* **Given information**:
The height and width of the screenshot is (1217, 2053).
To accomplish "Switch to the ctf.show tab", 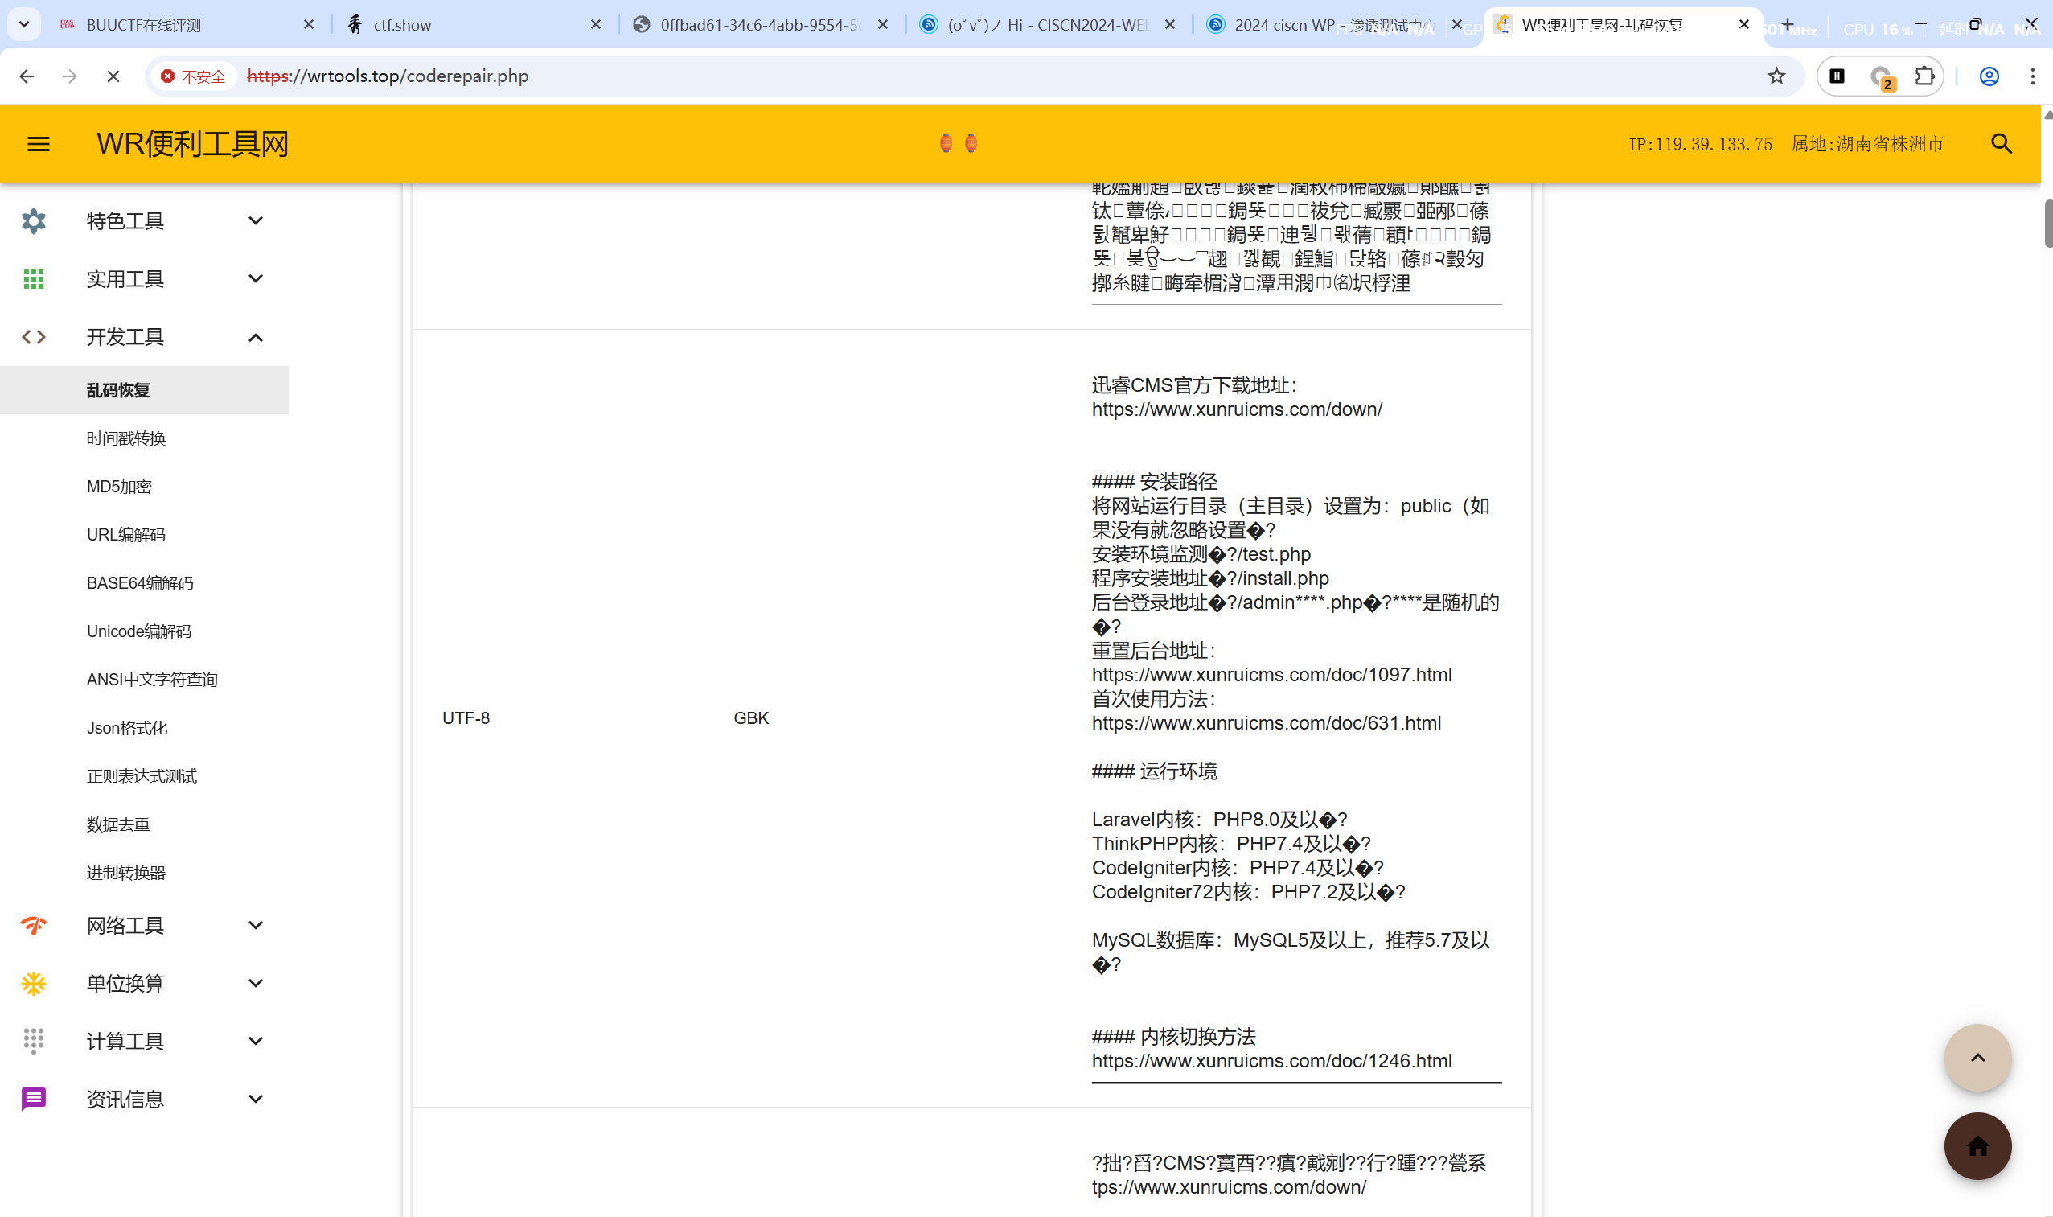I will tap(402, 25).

* * *

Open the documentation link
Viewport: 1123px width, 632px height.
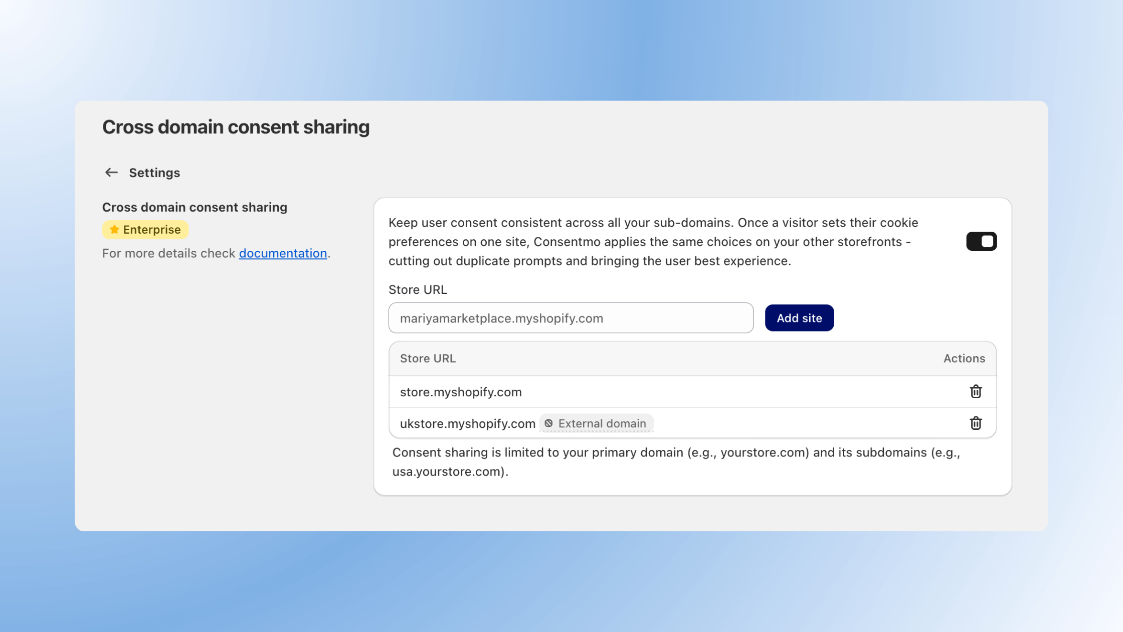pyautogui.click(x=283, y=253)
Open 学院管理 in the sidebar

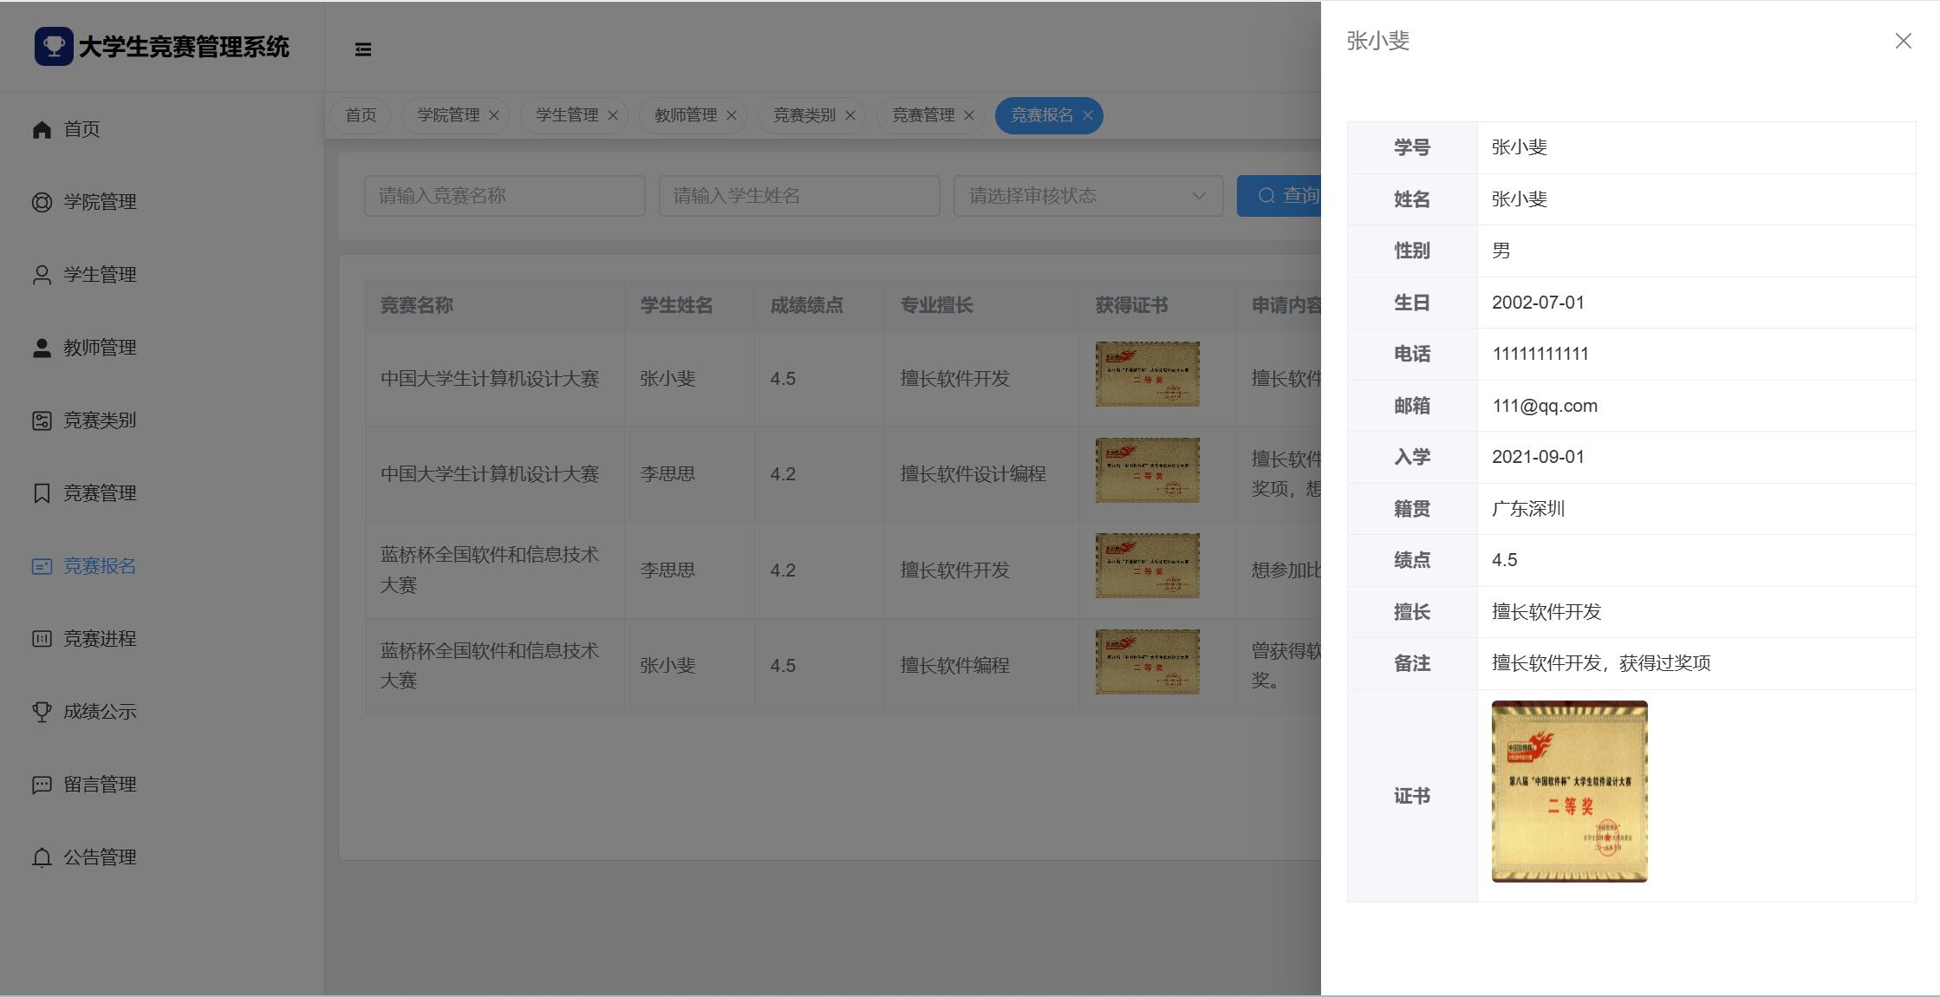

* **Activity**: Check each line above for the word "Open" and say how many have it, with nothing else.

* **Result of the task**: 2